The ground truth information for visual saliency can be collected in different forms and levels of abstraction: scanpaths (directly related to eye-gaze trajectories), continuous saliency maps, and binary salient object regions. The datasets involved in recent methods for saliency estimation have been described, among other criteria, in terms of their ground truth nature. Datasets composed of omnidirectional images are provided with either scanpaths or saliency maps, i.e., no binary segmentation masks are provided. Conversely, all analyzed datasets for co-saliency are manually annotated in terms of binary salient objects, without the use of eye tracking devices. Finally, the domain of video saliency offers a heterogeneous scenario, with many datasets offering ground truth data at all levels of abstraction.

As a general observation that covers all analyzed domains, it is worth noting that a well-balanced distribution persists, between traditional hand-crafted algorithms and deep learning methods, among recent solutions for the problem of visual saliency estimation.

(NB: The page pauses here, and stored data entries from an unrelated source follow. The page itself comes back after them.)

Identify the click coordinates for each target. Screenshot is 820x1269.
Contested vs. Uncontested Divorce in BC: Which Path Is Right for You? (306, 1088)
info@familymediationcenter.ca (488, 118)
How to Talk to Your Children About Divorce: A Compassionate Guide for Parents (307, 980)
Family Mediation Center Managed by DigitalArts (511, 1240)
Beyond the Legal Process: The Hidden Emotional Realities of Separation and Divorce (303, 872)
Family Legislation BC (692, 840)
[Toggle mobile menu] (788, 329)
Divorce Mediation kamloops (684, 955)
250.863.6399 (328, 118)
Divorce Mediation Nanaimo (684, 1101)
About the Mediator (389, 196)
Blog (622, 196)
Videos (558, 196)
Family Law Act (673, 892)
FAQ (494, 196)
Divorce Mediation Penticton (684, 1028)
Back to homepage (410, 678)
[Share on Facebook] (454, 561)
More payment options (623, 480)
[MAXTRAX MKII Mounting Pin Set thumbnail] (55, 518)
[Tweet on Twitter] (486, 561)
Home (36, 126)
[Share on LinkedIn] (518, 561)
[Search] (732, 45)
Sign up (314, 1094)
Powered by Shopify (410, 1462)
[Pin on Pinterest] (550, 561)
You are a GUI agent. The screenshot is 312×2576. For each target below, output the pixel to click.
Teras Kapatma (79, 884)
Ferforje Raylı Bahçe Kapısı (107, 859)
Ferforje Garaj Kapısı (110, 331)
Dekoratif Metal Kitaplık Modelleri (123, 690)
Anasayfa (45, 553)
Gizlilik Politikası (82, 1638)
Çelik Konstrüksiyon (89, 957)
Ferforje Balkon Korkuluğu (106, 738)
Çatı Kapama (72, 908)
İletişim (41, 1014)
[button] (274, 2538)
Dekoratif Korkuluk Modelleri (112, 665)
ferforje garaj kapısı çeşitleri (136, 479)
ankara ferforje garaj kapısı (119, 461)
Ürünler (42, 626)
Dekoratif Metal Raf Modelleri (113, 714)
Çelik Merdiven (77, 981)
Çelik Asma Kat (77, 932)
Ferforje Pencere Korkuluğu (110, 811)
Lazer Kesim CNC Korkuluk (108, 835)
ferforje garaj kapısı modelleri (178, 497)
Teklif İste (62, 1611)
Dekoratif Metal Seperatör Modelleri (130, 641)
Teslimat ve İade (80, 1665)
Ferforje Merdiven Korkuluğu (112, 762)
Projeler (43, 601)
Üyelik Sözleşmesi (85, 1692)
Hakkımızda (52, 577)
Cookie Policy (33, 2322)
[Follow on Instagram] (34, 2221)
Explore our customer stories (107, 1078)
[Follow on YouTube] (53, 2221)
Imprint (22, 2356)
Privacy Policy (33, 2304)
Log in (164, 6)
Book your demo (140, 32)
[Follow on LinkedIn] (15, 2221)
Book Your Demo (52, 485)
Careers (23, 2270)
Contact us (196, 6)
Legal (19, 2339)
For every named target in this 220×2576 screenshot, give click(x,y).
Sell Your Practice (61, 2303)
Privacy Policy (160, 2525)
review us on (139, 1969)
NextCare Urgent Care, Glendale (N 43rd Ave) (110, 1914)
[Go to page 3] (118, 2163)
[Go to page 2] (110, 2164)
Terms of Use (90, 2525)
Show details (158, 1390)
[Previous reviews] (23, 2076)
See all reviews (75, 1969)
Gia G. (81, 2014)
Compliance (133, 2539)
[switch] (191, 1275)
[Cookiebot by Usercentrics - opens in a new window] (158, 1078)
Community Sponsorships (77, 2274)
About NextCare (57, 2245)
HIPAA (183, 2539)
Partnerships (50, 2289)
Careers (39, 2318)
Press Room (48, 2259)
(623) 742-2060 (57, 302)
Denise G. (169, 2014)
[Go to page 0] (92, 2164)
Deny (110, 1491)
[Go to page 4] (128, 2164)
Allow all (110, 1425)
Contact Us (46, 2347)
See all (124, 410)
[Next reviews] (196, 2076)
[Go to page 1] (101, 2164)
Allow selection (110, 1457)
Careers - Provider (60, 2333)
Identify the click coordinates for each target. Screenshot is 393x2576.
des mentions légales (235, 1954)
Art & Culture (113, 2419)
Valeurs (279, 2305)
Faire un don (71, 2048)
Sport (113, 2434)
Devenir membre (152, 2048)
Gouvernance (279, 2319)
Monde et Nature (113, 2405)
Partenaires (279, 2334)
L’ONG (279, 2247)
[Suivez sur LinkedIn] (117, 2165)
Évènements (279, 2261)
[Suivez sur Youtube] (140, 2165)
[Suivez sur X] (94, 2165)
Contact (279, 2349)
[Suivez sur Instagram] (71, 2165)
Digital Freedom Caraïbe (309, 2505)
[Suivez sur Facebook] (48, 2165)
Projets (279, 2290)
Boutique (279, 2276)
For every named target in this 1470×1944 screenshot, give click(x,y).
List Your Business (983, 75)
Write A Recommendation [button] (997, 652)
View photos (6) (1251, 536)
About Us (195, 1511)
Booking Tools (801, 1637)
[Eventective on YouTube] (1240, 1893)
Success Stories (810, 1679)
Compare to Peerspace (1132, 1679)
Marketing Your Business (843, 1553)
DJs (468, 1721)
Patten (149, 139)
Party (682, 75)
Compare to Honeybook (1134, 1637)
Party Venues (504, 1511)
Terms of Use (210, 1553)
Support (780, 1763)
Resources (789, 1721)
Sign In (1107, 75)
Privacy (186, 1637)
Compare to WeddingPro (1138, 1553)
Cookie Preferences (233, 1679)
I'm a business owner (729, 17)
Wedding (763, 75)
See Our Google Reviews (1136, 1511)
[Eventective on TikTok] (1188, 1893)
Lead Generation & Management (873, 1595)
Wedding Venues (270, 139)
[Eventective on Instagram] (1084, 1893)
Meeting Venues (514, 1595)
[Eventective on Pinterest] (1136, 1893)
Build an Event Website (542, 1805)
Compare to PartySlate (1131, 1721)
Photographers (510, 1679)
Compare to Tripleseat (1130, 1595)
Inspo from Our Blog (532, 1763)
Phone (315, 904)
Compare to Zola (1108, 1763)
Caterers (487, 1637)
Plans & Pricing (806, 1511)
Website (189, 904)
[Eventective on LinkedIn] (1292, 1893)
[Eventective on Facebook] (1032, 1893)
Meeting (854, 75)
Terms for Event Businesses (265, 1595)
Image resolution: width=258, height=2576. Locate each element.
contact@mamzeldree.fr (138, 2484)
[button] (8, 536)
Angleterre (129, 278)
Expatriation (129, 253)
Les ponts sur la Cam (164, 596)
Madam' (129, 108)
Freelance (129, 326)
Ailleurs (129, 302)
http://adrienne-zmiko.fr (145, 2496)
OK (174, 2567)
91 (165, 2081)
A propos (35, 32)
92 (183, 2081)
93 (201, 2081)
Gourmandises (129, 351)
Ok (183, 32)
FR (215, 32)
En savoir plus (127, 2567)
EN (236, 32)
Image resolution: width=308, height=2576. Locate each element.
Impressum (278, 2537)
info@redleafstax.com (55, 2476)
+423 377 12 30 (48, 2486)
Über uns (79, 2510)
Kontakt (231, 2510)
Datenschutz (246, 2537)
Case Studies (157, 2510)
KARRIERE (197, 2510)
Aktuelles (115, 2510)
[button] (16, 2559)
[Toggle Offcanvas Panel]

In conclusion, this work complements existing state of the art analyses that mainly focuses on regular images. We integrated such studies with a review on saliency estimation for omnidirectional images, image groups, and video sequences. A natural extension of this work is to develop a thorough analysis of emerging topics such as light field saliency and hyper-spectral saliency, as well as widely-explored domains such as depth-assisted visual saliency estimation.